§ Zu erledigen
**a)** Welche wichtigen Teile lässt der offizielle Bericht der Regierung laut dem Textausschnitt über Odessa aus?
**b)** Schreib den Textausschnitt über Odessa bitte nach seinem letzten Satz weiter.

Sakwa beschreibt die brutale Gefühllosigkeit von Jazenjuk, als dieser behauptete, dass Odessa durch Russland organisiert worden wäre. Er beschreibt auch, wie vier Kommissionen gegründet, aber die Tatsachen einfach unter den Teppich gekehrt wurden, ohne dass der Westen sich für eine Aufklärung eingesetzt hätte. Der offizielle Bericht der Regierung lässt wichtige Teile aus, z.B. die Teilnahme eines der Anführer des Maidan-Aufstandes, Parubij mit 500 Militanten vom Maidan, die am Vortag mit Bussen nach Odessa gebracht worden waren. Dann stellt Sakwa nüchtern fest:
"... Am 6. Mai ernannte Turtschynow einen der engsten Vertrauten von Kolomojskyj, Igor Palitsa, zum Gouverneru der Odessa-Region, und die Gewalt wurde fortgesetzt..." (Seite 98)

Sammlungseinträge
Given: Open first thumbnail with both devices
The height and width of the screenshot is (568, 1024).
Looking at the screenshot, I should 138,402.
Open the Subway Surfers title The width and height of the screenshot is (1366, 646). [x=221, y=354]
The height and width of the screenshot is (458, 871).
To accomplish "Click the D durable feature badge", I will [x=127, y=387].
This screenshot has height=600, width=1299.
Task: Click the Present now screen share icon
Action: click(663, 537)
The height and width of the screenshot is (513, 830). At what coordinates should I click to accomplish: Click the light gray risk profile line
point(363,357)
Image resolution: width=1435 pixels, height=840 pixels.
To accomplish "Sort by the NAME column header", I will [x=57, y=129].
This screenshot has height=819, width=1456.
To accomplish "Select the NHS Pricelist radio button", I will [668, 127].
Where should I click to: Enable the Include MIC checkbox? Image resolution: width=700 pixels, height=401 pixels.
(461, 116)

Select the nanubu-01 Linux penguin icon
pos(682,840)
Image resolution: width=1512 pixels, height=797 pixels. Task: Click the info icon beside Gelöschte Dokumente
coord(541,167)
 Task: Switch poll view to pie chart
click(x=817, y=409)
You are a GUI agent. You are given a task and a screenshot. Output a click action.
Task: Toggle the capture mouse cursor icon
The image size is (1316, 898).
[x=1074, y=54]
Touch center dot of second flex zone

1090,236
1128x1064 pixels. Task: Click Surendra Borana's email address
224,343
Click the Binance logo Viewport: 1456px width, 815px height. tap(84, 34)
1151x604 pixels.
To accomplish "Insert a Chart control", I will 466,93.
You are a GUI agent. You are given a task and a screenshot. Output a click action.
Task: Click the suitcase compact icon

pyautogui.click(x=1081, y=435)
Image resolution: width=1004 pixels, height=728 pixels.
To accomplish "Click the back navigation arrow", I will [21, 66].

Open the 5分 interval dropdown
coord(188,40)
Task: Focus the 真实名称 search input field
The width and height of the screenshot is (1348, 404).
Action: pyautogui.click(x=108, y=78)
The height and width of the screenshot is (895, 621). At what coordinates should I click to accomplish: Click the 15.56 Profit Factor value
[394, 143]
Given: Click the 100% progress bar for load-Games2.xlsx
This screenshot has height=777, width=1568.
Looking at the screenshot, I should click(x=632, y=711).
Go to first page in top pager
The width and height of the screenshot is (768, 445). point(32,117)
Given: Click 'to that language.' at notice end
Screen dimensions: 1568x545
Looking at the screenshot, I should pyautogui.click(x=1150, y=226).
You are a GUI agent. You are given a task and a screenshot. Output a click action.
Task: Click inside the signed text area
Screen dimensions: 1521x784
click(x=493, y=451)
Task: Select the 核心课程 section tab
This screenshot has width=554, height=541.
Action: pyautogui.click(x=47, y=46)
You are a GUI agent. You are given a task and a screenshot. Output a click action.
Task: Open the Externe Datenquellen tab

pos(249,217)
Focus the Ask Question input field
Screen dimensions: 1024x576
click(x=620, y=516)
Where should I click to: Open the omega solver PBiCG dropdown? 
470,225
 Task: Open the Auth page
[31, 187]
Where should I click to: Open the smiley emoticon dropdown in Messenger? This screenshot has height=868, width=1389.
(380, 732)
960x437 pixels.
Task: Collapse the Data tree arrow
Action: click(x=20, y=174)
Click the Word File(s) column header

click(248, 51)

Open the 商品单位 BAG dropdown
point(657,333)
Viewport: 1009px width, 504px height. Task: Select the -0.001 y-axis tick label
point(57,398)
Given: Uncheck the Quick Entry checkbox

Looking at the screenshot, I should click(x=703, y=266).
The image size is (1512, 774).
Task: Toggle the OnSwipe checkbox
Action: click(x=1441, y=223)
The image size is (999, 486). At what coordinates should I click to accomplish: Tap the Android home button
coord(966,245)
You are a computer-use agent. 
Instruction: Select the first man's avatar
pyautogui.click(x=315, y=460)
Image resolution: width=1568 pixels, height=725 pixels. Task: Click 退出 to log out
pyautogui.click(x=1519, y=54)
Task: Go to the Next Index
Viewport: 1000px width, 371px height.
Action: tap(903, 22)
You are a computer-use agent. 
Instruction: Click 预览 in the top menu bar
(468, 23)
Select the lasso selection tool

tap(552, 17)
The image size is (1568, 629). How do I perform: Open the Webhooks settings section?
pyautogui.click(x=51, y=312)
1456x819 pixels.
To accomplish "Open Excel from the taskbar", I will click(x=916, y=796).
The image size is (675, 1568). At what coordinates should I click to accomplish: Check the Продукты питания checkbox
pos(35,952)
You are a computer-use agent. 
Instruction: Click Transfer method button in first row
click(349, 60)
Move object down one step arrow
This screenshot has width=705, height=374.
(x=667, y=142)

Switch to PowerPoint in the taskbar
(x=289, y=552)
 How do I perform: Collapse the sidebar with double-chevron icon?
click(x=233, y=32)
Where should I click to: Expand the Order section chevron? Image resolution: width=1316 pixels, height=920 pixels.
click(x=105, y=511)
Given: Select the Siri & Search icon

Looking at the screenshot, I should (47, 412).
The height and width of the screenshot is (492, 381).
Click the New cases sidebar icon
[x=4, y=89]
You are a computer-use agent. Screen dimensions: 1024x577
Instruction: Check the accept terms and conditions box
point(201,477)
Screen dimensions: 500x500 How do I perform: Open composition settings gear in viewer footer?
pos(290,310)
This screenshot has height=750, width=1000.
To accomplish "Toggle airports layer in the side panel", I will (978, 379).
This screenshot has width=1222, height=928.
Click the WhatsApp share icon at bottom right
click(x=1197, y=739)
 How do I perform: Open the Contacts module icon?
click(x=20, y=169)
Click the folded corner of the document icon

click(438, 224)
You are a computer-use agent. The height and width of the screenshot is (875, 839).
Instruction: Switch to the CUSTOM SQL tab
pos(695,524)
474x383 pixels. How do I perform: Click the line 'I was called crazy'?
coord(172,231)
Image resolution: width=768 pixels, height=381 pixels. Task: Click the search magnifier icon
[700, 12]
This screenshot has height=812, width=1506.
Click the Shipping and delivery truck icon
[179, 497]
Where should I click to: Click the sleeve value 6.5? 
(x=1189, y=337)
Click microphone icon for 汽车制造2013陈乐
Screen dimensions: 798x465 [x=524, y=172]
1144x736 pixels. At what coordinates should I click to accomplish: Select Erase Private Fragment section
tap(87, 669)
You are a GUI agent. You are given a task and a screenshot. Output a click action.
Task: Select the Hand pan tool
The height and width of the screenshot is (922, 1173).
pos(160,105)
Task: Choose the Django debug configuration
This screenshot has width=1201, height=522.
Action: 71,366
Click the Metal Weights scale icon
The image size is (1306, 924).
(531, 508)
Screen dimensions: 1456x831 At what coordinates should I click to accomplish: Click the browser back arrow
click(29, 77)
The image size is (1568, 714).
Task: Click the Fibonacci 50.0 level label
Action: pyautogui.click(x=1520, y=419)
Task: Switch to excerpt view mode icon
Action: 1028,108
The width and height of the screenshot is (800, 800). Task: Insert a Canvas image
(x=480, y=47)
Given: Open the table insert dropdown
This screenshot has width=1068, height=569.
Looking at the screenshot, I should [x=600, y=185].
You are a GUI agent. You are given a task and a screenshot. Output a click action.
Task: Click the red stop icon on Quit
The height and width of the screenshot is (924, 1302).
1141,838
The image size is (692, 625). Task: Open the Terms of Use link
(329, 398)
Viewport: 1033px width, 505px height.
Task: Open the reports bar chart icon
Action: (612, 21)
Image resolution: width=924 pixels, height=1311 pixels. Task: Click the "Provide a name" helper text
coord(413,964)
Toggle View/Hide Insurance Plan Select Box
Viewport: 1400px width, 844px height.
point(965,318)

§ Erwartete Ergebnisse
**a)** Er lässt die Teilnahme von Parubij aus, einem der Anführer des Maidan-Aufstandes. Parubij war mit 500 Militanten vom Maidan beteiligt, die am Vortag mit Bussen nach Odessa gebracht worden waren.

**b)**
Bevor wir zu dieser gewaltsamen Unterdrückung jeder Opposition gegen den Putsch auf dem Maidan kommen, noch ein kurzer Hinweis auf eine Freundin unserer Bundeskanzlerin, nämlich Julia Timoschenko. Eine Politikerin, die dem Westen so wichtig für die Demokratisierung erschien, dass man ihre Freilassung aus der Justiz zeitweise als Voraussetzung für ein Assoziierungsabkommen der Ukraine mit der EU genannt hatte. Ihre Aussagen beschreibt ein Artikel im Freitag:
"...Die ukrainische Ex-Regierungschefin und Präsidentenkandidatin Julia Timoschenko hat die Verbrennung von Menschen in Odessa als „Schutz administrativer Gebäude“ und den Überfall der Radikalen auf ein Anti-Maidan-Lager als „friedliche Demonstration“ bezeichnet. ..."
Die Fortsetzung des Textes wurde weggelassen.